Theorem (Integral form): If \(f^{(n+1)}\) is continuous over an open interval containing \((x, x_0)\), then
\[R_n(x,x_0) = \int_{x_0}^x \frac{f^{(n+1)}(t)}{(n+1)!}(x-t)^n dt.\]Multivariable
For the multivariate case, the same concepts apply as they did above, so I’ll provide the theorems without much commentary. Also, I’ll give first- and second-order expansions explicitly rather than abstract formulas involving \(f^{(n)}\), since the form of \(f^{(n)}\) changes depending on \(n\) (scalar, vector, matrix, etc.).
Basic form
Theorem: Suppose \(f:\real^d \to \real\) is differentiable at a point \(\x_0\). Then
\[f(\x) = f(\x_0) + \nabla f(\x_0) \Tr (\x-\x_0) + o(\norm{\x-\x_0})\]Theorem: Suppose \(f:\real^d \to \real\) is twice differentiable at a point \(\x_0\). Then
\[\begin{align*} f(\x) &= f(\x_0) + \nabla f(\x_0) \Tr (\x-\x_0) + \\ &\quad \tfrac{1}{2} (\x-\x_0) \Tr \nabla^2 f(\x_0) (\x-\x_0) + o(\norm{\x-\x_0}^2) \end{align*}\]Lagrange form
For the theorems below, “\(\bar{\x}\) on the line segment connecting \(\x\) and \(\x_0\)” means that there exists \(w \in [0,1]\) such that \(\bar{\x} = w\x + (1-w)(\x_0)\); I sometimes abbreviate this as \(\bar{\x} \in LS(\x, \x_0)\) in proofs. The theorems also use neighborhood notation.
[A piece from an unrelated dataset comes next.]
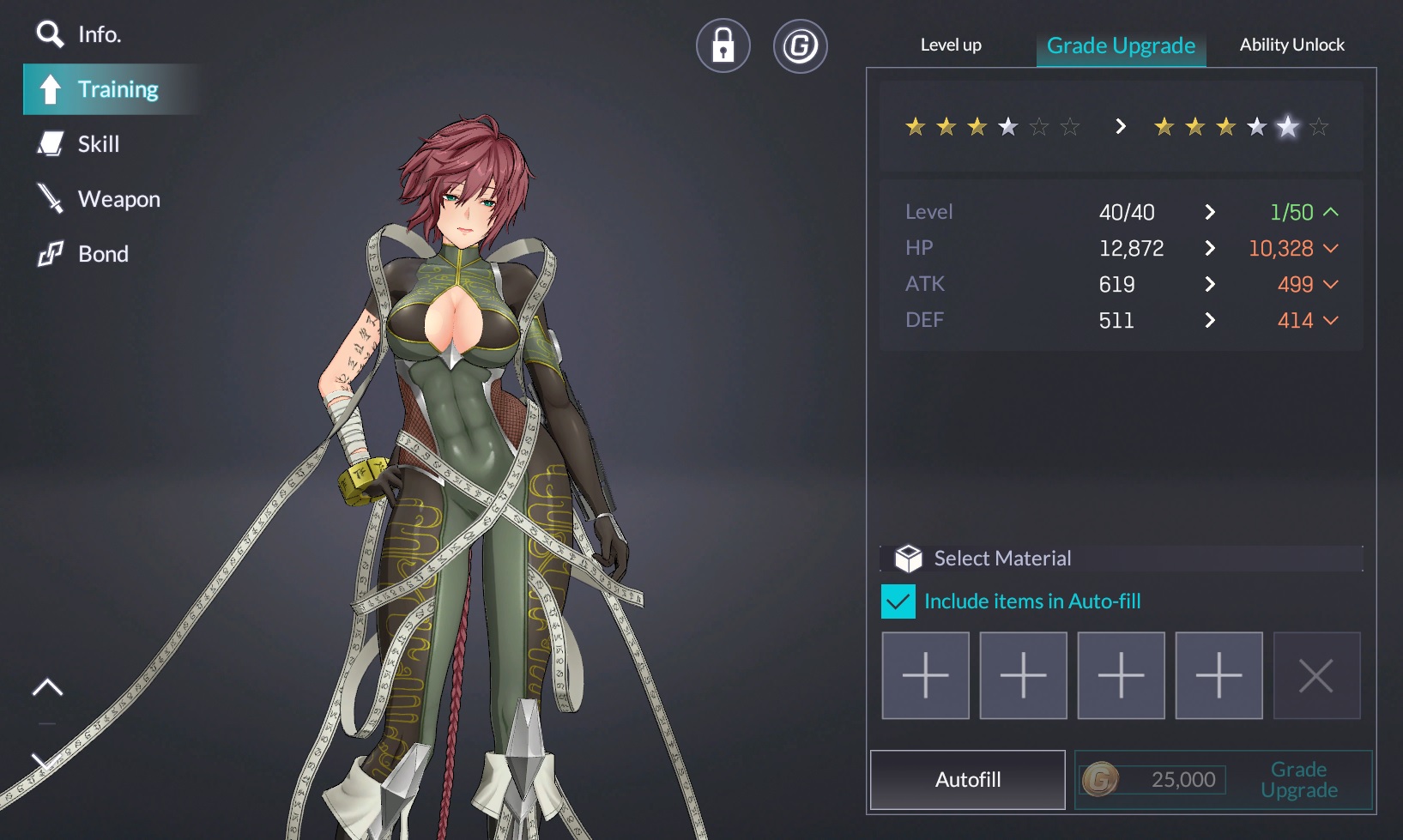Viewport: 1403px width, 840px height.
Task: Select the Grade Upgrade tab
Action: (1121, 46)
Theorem: Suppose \(f:\real^d \to \real\) is differentiable on \(N_r(\x_0)\). Then for any \(\x \in N_r(\x_0)\), there exists \(\bar{\x}\) on the line segment connecting \(\x\) and \(\x_0\) such that
\[\begin{align*} f(\x) = f(\x_0) + \nabla f(\bar{\x}) \Tr (\x-\x_0) \end{align*}\]Theorem: Suppose \(f:\real^d \to \real\) is twice differentiable on \(N_r(\x_0)\). Then for any \(\x \in N_r(\x_0)\), there exists \(\bar{\x}\) on the line segment connecting \(\x\) and \(\x_0\) such that
\[\begin{align*} f(\x) &= f(\x_0) + \nabla f(\x_0) \Tr (\x-\x_0) + \tfrac{1}{2} (\x-\x_0) \Tr \nabla^2 f(\bar{\x}) (\x-\x_0) \end{align*}\]Third order
Lastly, I’ll provide a form that goes out to third order. One could keep going, of course, but higher order terms for multivariate functions become rather cumbersome once they can no longer be represented with vectors and matrices.
Theorem: Suppose \(f:\real^d \to \real\) is three times differentiable on \(N_r(\x_0)\). Then for any \(\x \in N_r(\x_0)\), there exists \(\bar{\x}\) on the line segment connecting \(\x\) and \(\x_0\) such that
\[\as{ f(\x) &= f(\x_0) + \sum_{j=1}^d \frac{\partial f(\x_0)}{\partial x_j}(x_j-x_{0j}) \\ &\qquad + \frac{1}{2} \sum_{j=1}^d \sum_{k=1}^d \frac{\partial^2 f(\x_0)}{\partial x_j \partial x_k} (x_j-x_{0j}) (x_k-x_{0k}) \\ &\qquad + \frac{1}{6} \sum_{j=1}^d \sum_{k=1}^d \sum_{\ell=1}^d \frac{\partial^3 f(\bar{\x})}{\partial x_j \partial x_k \partial x_{\ell}} (x_j-x_{0j}) (x_k-x_{0k}) (x_{\ell}-x_{0\ell}), }\]where \(\partial f(\x_0)/\partial x_j\) is shorthand for \(\partial f(\x)/\partial x_j\) evaluated at \(\x_0\).